[[ EXERCISE MATERIAL, beginning ]]

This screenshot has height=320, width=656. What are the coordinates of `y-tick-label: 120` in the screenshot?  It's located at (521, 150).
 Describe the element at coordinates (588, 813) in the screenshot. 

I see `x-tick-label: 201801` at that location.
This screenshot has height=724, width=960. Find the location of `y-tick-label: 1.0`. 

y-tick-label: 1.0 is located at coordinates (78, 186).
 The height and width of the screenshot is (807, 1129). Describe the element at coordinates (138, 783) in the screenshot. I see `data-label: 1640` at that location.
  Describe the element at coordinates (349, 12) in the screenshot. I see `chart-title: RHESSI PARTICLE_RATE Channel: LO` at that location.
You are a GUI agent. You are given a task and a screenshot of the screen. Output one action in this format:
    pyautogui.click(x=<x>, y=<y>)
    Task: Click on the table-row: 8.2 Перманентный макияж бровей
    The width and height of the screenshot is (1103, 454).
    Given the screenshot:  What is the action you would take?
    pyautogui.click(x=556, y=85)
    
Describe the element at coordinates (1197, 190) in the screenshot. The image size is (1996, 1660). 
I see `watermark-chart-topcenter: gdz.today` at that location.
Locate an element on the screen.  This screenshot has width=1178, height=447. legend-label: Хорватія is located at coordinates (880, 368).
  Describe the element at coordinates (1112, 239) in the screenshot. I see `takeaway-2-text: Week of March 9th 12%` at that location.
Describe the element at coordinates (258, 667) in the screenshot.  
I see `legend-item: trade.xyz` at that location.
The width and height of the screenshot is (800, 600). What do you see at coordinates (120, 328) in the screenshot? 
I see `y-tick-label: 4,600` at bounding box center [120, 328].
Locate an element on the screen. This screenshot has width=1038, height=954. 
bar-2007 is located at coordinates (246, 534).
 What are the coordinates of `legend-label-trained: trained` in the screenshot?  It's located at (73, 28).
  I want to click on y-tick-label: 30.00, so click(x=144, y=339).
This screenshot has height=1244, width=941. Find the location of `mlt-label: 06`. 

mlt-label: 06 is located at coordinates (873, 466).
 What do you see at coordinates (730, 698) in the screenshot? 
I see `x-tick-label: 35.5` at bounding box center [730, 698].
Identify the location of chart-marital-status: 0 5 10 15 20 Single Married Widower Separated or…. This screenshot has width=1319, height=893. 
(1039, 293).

[[ EXERCISE MATERIAL, end ]]

DESCRIPTION OF THE TASK: Copy the entries above word for word, starting at the line that contains "You are a GUI" and ending at the line that contains "pyautogui.click(x=556, y=85)", with both of those lines included.

ANSWER SECTION:
You are a GUI agent. You are given a task and a screenshot of the screen. Output one action in this format:
    pyautogui.click(x=<x>, y=<y>)
    Task: Click on the table-row: 8.2 Перманентный макияж бровей
    The width and height of the screenshot is (1103, 454).
    Given the screenshot:  What is the action you would take?
    pyautogui.click(x=556, y=85)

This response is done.